• Exercise: Output the rows from the start through the line containing "click(792, 340)" as a Markdown table with columns No. and Line, numbering each line and skipping blank ones.
** Begin Data listing **
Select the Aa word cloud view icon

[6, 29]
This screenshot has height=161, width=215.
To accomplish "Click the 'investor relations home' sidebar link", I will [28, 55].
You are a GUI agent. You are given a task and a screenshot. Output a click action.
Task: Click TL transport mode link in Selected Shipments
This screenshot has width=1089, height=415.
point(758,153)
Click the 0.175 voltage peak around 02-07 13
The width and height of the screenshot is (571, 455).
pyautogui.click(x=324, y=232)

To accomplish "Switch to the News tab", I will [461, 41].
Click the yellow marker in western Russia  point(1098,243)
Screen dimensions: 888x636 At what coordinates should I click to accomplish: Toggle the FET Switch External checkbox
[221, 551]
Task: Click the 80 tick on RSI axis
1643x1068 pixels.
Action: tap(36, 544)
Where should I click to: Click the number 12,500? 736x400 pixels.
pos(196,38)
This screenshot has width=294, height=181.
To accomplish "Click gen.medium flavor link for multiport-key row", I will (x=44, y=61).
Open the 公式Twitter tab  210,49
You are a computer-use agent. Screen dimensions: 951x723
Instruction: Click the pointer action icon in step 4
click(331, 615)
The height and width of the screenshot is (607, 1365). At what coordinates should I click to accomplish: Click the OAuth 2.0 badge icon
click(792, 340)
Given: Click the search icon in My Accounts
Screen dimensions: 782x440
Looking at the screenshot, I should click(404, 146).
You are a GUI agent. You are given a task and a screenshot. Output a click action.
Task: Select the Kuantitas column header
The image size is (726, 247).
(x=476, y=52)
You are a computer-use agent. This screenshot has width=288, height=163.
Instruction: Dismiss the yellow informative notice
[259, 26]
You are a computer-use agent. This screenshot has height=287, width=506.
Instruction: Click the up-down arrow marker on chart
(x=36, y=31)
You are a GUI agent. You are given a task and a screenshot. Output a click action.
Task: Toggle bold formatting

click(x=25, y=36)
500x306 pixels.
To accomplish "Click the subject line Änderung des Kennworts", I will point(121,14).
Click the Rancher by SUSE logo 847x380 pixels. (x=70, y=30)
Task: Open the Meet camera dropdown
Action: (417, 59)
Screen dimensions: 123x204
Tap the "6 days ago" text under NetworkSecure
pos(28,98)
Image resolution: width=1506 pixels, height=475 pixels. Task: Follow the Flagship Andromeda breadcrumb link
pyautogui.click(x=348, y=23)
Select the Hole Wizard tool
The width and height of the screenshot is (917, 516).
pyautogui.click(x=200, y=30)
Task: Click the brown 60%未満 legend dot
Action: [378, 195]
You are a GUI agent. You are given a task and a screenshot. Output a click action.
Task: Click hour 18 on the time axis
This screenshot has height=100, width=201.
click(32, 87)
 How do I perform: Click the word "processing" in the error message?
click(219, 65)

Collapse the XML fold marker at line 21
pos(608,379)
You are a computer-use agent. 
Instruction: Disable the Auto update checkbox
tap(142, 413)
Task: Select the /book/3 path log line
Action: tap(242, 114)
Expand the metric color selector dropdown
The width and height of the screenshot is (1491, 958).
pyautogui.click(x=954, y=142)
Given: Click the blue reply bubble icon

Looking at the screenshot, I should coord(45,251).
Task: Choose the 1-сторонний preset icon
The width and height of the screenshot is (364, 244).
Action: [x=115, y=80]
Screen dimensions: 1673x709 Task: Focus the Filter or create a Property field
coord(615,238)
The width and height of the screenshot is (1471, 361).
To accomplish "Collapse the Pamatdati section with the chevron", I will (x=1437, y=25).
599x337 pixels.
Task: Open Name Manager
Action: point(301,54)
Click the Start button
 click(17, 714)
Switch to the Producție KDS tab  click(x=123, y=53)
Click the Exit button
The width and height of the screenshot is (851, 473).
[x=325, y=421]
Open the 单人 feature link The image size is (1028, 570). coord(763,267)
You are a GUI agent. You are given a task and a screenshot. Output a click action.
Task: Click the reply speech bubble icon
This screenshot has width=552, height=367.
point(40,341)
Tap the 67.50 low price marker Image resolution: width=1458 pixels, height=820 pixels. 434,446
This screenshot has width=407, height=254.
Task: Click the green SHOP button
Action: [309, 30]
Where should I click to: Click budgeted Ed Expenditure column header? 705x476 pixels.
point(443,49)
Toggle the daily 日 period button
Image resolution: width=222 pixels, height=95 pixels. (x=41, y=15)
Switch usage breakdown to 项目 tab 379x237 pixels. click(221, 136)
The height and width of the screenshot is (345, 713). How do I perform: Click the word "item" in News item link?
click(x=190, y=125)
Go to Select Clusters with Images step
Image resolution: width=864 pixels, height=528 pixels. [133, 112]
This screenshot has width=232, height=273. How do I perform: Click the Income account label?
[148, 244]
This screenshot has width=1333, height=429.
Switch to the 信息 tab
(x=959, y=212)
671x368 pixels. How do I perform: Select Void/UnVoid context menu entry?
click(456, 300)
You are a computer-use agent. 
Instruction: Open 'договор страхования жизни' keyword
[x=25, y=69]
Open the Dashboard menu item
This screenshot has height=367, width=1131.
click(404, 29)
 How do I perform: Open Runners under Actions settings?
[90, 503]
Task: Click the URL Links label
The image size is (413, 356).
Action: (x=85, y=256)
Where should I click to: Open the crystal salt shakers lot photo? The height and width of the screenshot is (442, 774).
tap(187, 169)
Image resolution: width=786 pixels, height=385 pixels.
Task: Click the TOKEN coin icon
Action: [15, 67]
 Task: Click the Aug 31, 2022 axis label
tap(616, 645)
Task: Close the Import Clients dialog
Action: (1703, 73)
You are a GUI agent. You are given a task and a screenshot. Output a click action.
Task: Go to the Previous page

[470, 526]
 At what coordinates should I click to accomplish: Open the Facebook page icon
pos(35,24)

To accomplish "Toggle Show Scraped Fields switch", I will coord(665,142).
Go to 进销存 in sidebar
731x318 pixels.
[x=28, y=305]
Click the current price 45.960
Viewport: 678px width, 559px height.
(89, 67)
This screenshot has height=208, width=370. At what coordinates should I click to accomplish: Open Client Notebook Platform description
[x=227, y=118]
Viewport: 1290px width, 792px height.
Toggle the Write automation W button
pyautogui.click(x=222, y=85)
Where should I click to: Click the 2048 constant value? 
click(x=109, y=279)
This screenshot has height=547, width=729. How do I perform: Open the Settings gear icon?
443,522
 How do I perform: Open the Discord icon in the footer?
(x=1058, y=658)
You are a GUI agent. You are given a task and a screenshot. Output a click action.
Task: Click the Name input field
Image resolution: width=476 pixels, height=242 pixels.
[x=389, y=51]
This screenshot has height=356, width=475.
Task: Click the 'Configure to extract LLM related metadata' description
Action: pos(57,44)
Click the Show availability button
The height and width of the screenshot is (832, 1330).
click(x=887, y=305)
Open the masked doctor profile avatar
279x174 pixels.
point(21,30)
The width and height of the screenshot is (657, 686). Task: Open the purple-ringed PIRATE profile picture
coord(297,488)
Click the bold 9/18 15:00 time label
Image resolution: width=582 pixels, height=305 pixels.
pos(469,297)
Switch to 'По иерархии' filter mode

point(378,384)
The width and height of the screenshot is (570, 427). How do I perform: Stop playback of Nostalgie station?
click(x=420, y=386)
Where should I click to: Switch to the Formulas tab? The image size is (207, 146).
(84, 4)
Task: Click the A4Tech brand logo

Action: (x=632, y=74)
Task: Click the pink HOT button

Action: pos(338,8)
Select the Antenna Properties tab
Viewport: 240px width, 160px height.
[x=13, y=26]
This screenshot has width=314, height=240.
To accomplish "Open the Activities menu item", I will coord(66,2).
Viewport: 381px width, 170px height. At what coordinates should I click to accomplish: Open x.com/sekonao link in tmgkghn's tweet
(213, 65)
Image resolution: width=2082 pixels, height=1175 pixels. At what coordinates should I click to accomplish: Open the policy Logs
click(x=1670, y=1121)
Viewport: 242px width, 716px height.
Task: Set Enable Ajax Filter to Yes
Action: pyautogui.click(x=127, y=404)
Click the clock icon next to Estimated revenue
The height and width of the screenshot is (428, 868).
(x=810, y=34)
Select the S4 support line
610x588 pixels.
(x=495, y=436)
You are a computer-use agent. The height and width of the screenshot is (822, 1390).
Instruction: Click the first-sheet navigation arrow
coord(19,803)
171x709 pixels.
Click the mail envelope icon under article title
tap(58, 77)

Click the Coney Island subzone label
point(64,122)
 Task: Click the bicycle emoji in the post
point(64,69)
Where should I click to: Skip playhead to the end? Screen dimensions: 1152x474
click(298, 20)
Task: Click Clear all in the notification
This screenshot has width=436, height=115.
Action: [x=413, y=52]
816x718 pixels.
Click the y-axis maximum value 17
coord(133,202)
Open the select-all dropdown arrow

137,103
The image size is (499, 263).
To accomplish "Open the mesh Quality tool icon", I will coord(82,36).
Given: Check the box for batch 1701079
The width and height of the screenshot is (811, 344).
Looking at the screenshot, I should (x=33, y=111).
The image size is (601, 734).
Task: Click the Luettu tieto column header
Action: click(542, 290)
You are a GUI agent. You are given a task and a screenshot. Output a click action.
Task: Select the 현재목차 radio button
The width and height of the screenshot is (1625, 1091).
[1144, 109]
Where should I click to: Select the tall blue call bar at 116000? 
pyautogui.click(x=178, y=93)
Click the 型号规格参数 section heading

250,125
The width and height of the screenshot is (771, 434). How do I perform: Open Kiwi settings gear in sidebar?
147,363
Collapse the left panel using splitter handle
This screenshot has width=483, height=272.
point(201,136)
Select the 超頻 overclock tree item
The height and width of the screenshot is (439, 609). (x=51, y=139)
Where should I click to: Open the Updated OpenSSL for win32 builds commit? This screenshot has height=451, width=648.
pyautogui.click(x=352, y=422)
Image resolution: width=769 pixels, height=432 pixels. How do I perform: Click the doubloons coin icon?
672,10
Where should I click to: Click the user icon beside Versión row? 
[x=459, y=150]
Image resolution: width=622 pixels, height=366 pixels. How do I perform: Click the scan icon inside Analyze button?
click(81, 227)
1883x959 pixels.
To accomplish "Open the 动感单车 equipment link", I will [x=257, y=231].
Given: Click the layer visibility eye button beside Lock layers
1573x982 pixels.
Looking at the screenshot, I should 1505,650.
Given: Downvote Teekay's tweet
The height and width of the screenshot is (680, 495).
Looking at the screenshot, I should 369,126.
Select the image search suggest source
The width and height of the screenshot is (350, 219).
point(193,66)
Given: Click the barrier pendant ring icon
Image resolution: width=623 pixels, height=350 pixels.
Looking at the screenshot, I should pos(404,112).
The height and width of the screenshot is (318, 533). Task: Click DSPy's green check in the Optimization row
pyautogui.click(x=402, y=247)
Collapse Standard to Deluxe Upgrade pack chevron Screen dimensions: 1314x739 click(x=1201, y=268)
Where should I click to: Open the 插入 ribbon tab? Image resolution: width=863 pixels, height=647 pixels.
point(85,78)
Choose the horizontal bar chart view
** End Data listing **
• The answer:
| No. | Line |
|---|---|
| 1 | Select the Aa word cloud view icon |
| 2 | [6, 29] |
| 3 | This screenshot has height=161, width=215. |
| 4 | To accomplish "Click the 'investor relations home' sidebar link", I will [28, 55]. |
| 5 | You are a GUI agent. You are given a task and a screenshot. Output a click action. |
| 6 | Task: Click TL transport mode link in Selected Shipments |
| 7 | This screenshot has width=1089, height=415. |
| 8 | point(758,153) |
| 9 | Click the 0.175 voltage peak around 02-07 13 |
| 10 | The width and height of the screenshot is (571, 455). |
| 11 | pyautogui.click(x=324, y=232) |
| 12 | To accomplish "Switch to the News tab", I will [461, 41]. |
| 13 | Click the yellow marker in western Russia  point(1098,243) |
| 14 | Screen dimensions: 888x636 At what coordinates should I click to accomplish: Toggle the FET Switch External checkbox |
| 15 | [221, 551] |
| 16 | Task: Click the 80 tick on RSI axis |
| 17 | 1643x1068 pixels. |
| 18 | Action: tap(36, 544) |
| 19 | Where should I click to: Click the number 12,500? 736x400 pixels. |
| 20 | pos(196,38) |
| 21 | This screenshot has width=294, height=181. |
| 22 | To accomplish "Click gen.medium flavor link for multiport-key row", I will (x=44, y=61). |
| 23 | Open the 公式Twitter tab  210,49 |
| 24 | You are a computer-use agent. Screen dimensions: 951x723 |
| 25 | Instruction: Click the pointer action icon in step 4 |
| 26 | click(331, 615) |
| 27 | The height and width of the screenshot is (607, 1365). At what coordinates should I click to accomplish: Click the OAuth 2.0 badge icon |
| 28 | click(792, 340) |